OTOH, in a fuel cell the system is continually flushed of the chemical
products and resupplyed with a fresh batch of chemical reactants at the
corresponding electrodes at the same rate that the redox reaction proceeds.
This keeps the cell in a 'charged' condition as long as the external supply
of reactants holds out. The reactant chemicals are the 'fuel' and the
'oxidizer' and the reaction products are then discarded as 'waste exhaust'.

* I said 'usually' here since some battery cells allow a steady
throughput of one -- but not both -- of the reactant (oxidizer & reducing
agent) species. An example of such a cell are the zinc-air battery cells
that power hearing aids. Here a fresh batch of O2 oxidizer is supplyed to
the cell but a fixed initial amount of Zn reducer is sealed in the cell.

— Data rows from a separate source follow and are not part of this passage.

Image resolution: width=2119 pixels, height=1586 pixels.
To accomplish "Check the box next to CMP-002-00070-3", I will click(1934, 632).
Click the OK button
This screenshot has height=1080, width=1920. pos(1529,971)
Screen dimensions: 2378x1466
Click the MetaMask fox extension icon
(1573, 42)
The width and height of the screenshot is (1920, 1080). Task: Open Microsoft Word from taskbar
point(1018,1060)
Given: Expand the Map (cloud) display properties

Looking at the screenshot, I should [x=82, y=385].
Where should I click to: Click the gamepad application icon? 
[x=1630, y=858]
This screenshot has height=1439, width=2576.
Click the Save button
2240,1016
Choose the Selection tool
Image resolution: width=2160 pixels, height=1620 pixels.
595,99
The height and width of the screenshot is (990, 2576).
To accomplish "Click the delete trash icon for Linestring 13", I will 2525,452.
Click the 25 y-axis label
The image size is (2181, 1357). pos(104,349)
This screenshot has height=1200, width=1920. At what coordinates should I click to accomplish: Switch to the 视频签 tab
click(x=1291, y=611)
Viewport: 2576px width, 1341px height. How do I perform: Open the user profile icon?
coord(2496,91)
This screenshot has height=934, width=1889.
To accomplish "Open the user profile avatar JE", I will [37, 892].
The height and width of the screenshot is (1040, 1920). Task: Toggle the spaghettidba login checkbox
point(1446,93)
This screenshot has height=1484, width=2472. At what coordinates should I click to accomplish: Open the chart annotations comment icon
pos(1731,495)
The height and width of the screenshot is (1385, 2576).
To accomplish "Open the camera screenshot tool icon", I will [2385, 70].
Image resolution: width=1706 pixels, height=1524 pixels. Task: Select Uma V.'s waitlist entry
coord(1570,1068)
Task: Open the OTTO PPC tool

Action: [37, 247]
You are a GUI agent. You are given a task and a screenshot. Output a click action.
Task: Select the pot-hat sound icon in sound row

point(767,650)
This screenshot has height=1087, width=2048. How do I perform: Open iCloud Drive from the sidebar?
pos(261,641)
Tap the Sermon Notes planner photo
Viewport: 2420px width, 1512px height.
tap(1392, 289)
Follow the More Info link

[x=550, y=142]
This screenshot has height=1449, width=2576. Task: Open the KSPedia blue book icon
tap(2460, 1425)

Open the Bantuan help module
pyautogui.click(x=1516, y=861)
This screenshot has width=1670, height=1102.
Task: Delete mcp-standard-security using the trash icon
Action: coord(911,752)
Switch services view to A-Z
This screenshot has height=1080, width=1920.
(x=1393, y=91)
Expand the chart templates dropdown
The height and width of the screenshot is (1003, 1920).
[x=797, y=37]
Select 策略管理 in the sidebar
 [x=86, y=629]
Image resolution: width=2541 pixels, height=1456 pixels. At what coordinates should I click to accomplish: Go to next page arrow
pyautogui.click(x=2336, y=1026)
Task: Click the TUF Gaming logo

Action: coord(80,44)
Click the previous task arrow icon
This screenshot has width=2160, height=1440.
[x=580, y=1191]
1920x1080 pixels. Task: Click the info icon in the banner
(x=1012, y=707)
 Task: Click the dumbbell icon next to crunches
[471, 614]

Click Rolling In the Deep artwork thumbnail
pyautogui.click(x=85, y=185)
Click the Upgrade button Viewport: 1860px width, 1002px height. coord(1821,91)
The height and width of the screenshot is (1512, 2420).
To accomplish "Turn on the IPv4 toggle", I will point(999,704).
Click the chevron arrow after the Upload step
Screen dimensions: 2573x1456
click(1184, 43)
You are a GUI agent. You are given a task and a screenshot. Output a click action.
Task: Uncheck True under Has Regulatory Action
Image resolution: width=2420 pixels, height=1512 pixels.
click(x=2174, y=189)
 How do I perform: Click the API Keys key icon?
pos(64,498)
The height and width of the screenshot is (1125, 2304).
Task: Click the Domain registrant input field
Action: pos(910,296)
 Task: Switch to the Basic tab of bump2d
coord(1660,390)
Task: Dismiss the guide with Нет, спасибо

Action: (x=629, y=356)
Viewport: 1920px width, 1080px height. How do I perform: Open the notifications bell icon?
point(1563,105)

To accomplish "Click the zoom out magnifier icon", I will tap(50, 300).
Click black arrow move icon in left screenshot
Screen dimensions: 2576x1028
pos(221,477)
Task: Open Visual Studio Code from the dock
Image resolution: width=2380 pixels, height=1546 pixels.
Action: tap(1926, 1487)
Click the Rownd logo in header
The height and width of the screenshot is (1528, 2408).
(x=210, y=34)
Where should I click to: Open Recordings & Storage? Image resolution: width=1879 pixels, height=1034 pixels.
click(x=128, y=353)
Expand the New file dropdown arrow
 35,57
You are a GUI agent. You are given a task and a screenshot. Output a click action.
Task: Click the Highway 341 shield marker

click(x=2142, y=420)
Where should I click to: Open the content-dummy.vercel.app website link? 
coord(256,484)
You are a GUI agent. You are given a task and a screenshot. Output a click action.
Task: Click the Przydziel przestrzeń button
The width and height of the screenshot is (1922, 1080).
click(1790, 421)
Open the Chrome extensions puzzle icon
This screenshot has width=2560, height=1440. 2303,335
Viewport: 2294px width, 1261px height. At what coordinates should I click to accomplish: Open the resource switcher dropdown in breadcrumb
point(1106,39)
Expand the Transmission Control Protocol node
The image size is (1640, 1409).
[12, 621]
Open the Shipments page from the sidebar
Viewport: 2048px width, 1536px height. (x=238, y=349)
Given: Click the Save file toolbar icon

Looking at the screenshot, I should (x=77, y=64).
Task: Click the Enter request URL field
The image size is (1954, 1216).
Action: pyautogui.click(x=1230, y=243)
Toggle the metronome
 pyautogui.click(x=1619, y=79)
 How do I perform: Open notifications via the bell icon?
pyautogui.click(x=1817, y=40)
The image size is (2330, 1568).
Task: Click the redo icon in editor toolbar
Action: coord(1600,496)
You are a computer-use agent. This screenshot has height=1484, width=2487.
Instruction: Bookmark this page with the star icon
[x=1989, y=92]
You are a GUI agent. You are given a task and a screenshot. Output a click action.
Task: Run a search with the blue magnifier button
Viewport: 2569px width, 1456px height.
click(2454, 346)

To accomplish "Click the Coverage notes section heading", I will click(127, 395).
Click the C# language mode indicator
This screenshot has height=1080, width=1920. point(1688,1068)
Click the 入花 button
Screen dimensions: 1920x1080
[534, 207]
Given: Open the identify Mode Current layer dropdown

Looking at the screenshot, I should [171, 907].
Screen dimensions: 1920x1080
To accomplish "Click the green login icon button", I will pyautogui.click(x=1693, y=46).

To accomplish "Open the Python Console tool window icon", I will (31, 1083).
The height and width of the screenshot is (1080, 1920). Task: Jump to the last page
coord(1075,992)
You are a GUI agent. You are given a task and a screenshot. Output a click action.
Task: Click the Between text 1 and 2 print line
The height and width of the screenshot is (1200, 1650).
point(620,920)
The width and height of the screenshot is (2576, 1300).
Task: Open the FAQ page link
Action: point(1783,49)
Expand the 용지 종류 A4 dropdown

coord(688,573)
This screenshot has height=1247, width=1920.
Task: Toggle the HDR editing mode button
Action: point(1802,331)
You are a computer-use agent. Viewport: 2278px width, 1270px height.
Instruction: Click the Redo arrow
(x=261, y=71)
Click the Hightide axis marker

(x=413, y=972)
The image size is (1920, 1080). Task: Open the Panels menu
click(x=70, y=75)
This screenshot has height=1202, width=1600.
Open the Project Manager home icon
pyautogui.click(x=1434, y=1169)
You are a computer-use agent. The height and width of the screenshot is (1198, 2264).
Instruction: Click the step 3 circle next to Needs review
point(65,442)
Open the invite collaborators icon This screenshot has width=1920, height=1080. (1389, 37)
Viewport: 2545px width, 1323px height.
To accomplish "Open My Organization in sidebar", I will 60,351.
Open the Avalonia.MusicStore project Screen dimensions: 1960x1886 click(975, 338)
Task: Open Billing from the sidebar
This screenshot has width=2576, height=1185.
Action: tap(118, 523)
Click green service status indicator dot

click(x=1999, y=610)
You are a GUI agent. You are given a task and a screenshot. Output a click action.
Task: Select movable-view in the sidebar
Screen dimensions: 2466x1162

To a very good approximation one can think of the electrolysis of water into
H2 at one electrode and O2 at the other one by passing an electric current
between them as a H2/O2 fuel cell operating in *reverse*. In the fuel cell
case H2 is supplied to one electrode; O2 is supplied to the other one;
electricity is generated doing work on an external circuit; and water is
produced in the cell. The electrolysis is not the exact reverse of the
fuel cell because the microscopic chemical reactions that occur at the
electrodes are not the exact reverses of each other in the two cases, but the
overall thermodynamic result of all the processes taken together *is*
reversed between the fuel cell and the electrolysis.

BTW, I assumed in my explanation above that our hypothetical introductory
physics student had already had a year of general chemistry.